> Records for the exercise:
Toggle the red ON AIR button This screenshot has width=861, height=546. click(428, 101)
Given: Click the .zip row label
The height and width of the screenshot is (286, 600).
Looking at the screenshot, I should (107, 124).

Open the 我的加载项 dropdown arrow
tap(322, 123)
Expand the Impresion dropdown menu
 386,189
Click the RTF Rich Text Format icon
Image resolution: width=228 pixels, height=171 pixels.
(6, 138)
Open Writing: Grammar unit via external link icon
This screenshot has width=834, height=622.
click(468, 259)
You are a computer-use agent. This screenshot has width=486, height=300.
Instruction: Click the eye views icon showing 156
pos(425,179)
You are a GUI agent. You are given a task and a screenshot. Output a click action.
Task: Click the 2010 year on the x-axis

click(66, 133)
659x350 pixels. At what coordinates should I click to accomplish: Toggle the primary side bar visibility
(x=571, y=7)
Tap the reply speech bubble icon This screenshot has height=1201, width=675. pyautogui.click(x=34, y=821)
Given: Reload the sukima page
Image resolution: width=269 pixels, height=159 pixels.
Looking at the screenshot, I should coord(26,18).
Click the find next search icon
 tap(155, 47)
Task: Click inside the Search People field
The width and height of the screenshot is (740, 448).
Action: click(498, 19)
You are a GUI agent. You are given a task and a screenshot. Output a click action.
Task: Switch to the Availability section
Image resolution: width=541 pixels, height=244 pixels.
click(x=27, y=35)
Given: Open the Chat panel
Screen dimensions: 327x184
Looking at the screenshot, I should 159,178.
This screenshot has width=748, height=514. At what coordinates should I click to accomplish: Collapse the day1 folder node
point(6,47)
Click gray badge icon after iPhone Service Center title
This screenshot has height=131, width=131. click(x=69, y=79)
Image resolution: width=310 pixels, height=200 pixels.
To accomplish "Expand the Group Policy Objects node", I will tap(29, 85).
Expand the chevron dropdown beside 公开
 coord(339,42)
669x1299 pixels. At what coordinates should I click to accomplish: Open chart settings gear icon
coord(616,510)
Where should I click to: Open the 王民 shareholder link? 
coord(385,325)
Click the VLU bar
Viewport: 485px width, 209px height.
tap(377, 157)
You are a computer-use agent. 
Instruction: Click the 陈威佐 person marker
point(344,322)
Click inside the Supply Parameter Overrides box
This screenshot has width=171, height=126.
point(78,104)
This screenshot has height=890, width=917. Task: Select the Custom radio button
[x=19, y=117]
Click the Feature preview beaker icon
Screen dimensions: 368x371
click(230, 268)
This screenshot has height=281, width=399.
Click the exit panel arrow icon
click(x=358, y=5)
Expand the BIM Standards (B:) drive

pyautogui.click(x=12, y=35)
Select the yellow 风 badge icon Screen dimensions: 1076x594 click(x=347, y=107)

> Activity: Proceeding from the line containing "The width and" through the line containing "Given: Open the Chat panel", transcribe the lines above exactly, both end lines included.

> Solution to the problem:
The width and height of the screenshot is (740, 448).
Action: click(498, 19)
You are a GUI agent. You are given a task and a screenshot. Output a click action.
Task: Switch to the Availability section
Image resolution: width=541 pixels, height=244 pixels.
click(x=27, y=35)
Given: Open the Chat panel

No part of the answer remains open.